EXCERPTED PASSAGE:
"The panoramic view from the pro shop window was dazzling. The grounds below were carpeted with kelly green grass, and the sky above the horizon was half silver and lavender. From where she stood, she could see a couple foursomes playing--spotless white carts lolling there waiting to ferry them to their next hole. Acres upon acres of manicured and coiffed like a rich second wife for the enjoyment of a few entitled individuals."
You can't write glittering descriptions like that without tons of research. That's an exclusive golf club in the book Free Food for Millionaires, an epic novel about one girl's tumultuous life in New York City.
It's written by first-time novelist, Min Jin Lee, our special guest this week. Today she explains how she managed the research for her sprawling novel.
Welcome to my deceptively simple feature, Five Easy Questions. In the spirit of Jack Nicholson's mad piano player, I run a weekly set of quality interviews with writing pioneers—delivering some practical, unexpected advice about web writing. Jason Boog:
You just moved to Tokyo (I think!) to research your new novel. How do you conduct research for your books? What did you learn while researching Free Food for Millionaires?
Min Jin Lee:
I am moving to Tokyo in the middle of August, and I will be working on my second novel there. I was a history major in college, and I am a serious believer in research. Continue reading...
I interviewed about fifty people for FFFM (some of these interviews were several hours long); I pretended to apply to Harvard Business School for a day; I took a semester of millinery at the Fashion Institute of Technology; I attended P-rade at Princeton University and visited Princeton when it was in session; I visited sites in Elmhurst and Forest Hills and went to New Haven, Connecticut, Cambridge, Massachusetts and visited a famous milliner in London.

MATERIAL SUPPLIED:
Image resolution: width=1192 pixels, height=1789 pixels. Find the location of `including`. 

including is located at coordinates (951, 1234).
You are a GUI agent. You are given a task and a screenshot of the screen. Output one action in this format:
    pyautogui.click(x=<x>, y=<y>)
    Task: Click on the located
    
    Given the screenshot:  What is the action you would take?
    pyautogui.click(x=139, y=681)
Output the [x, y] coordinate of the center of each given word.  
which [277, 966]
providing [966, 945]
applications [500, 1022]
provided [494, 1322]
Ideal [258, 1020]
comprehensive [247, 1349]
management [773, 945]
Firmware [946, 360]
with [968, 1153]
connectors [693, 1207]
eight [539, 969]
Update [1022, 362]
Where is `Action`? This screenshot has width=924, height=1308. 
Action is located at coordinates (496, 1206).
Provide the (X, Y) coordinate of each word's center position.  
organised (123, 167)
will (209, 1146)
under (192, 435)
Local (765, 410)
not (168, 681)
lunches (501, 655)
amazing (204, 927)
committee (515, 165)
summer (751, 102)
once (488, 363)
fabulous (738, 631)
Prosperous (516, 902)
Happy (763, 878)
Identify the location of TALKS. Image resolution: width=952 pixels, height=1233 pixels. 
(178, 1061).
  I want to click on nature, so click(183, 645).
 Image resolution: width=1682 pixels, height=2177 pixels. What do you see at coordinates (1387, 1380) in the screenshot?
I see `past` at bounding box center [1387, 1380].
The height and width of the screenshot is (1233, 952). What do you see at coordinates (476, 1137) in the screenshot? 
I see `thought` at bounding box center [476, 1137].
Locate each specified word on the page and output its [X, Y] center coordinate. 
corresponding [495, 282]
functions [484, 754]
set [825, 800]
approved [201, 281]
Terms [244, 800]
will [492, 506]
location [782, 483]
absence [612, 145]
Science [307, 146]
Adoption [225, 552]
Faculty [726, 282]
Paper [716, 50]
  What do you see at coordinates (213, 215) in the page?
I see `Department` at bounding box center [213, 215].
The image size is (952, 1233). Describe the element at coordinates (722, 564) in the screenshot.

STATED GOAL: Copy the part of the Min Jin Lee interview starting at "Welcome to my" and ending at "research. Continue reading...", word for word.

ANSWER IN FULL:
Welcome to my deceptively simple feature, Five Easy Questions. In the spirit of Jack Nicholson's mad piano player, I run a weekly set of quality interviews with writing pioneers—delivering some practical, unexpected advice about web writing. Jason Boog:
You just moved to Tokyo (I think!) to research your new novel. How do you conduct research for your books? What did you learn while researching Free Food for Millionaires?
Min Jin Lee:
I am moving to Tokyo in the middle of August, and I will be working on my second novel there. I was a history major in college, and I am a serious believer in research. Continue reading...